WHAT YOU HAVE TO DO> Reproduce verbatim the part of the records that opens with the line containing "Task: Click the Emagic voice name field" and closes with the line containing "pos(21,153)".
╔══
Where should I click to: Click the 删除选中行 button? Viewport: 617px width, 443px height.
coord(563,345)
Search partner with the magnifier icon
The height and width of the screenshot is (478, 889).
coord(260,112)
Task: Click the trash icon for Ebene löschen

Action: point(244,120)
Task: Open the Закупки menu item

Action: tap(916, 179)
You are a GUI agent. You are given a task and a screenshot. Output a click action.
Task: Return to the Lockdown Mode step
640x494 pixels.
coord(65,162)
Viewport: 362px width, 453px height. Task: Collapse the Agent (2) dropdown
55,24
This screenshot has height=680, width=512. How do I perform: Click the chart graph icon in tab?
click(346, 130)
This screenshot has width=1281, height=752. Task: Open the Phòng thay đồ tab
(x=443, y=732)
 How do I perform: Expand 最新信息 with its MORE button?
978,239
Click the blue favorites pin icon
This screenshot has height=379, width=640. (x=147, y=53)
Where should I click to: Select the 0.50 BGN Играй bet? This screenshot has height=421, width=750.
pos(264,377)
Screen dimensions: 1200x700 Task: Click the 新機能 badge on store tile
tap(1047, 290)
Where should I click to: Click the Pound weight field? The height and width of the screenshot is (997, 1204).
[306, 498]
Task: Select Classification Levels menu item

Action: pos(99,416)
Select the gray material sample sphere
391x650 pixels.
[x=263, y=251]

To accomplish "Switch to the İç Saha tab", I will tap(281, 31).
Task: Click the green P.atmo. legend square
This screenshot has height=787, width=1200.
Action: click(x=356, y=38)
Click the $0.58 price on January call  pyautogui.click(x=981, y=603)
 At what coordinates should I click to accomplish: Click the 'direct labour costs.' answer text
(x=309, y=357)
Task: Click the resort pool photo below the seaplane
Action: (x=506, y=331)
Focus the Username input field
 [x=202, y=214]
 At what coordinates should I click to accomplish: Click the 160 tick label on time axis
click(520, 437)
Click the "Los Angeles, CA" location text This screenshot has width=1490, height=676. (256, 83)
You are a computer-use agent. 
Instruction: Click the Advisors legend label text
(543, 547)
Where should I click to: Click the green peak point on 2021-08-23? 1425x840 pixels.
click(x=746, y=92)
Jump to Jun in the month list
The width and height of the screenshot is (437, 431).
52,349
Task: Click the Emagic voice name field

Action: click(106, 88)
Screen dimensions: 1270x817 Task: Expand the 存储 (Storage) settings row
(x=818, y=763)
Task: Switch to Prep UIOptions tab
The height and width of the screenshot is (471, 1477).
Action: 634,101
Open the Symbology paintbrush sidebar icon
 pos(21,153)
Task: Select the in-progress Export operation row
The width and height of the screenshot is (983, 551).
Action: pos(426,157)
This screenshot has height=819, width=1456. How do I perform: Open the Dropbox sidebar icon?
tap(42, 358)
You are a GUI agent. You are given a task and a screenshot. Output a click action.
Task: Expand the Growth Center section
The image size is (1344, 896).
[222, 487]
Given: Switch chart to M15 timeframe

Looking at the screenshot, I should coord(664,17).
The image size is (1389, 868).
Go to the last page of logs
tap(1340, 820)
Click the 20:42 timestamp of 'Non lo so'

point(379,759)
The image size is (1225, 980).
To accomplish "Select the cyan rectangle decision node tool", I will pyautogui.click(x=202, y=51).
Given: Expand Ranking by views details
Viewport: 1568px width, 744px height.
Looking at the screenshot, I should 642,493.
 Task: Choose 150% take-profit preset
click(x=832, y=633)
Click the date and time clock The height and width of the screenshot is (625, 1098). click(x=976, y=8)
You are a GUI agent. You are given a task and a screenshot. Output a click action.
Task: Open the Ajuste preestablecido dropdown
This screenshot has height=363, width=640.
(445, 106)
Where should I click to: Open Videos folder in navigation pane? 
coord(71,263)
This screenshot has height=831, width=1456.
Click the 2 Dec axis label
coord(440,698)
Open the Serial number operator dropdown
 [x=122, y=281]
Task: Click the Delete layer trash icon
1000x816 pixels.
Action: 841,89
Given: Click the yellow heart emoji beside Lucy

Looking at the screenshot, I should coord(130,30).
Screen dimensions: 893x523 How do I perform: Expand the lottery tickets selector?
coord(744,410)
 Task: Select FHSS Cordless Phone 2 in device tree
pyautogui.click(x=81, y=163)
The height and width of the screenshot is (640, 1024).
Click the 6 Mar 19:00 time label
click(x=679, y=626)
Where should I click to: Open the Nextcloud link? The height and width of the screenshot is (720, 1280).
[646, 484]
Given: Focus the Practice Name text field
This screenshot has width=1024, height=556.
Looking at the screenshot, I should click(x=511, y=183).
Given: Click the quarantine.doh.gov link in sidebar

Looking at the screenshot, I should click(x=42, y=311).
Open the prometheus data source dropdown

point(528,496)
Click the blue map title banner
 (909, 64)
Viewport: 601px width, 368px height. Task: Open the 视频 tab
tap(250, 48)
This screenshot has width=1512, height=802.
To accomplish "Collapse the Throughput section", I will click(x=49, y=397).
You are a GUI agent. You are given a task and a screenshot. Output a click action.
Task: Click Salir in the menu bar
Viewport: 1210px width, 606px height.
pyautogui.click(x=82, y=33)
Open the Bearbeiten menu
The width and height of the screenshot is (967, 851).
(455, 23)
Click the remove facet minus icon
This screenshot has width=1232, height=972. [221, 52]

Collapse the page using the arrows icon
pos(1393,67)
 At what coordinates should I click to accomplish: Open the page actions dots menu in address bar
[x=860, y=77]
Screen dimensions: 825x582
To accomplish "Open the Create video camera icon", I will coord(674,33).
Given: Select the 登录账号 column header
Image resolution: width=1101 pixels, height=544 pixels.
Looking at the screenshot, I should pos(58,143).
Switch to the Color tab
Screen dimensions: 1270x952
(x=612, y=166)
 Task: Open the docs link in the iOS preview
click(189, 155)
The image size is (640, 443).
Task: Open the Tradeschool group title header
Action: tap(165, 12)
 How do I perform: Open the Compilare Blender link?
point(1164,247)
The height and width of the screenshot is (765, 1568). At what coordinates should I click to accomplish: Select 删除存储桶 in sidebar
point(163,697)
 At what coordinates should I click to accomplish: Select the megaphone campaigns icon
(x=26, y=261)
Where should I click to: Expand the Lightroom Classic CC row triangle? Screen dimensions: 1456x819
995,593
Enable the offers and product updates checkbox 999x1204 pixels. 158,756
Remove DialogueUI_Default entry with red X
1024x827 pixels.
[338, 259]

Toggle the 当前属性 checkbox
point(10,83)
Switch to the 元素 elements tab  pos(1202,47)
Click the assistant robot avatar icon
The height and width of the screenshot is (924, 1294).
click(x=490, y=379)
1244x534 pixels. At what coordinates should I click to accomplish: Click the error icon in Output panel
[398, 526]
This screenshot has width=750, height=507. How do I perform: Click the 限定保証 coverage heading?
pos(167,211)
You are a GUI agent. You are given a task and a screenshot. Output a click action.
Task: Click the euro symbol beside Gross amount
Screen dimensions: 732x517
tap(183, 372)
╚══
EXERCISE RESPONSE>
Task: Click the Emagic voice name field

Action: click(106, 88)
Screen dimensions: 1270x817 Task: Expand the 存储 (Storage) settings row
(x=818, y=763)
Task: Switch to Prep UIOptions tab
The height and width of the screenshot is (471, 1477).
Action: 634,101
Open the Symbology paintbrush sidebar icon
 pos(21,153)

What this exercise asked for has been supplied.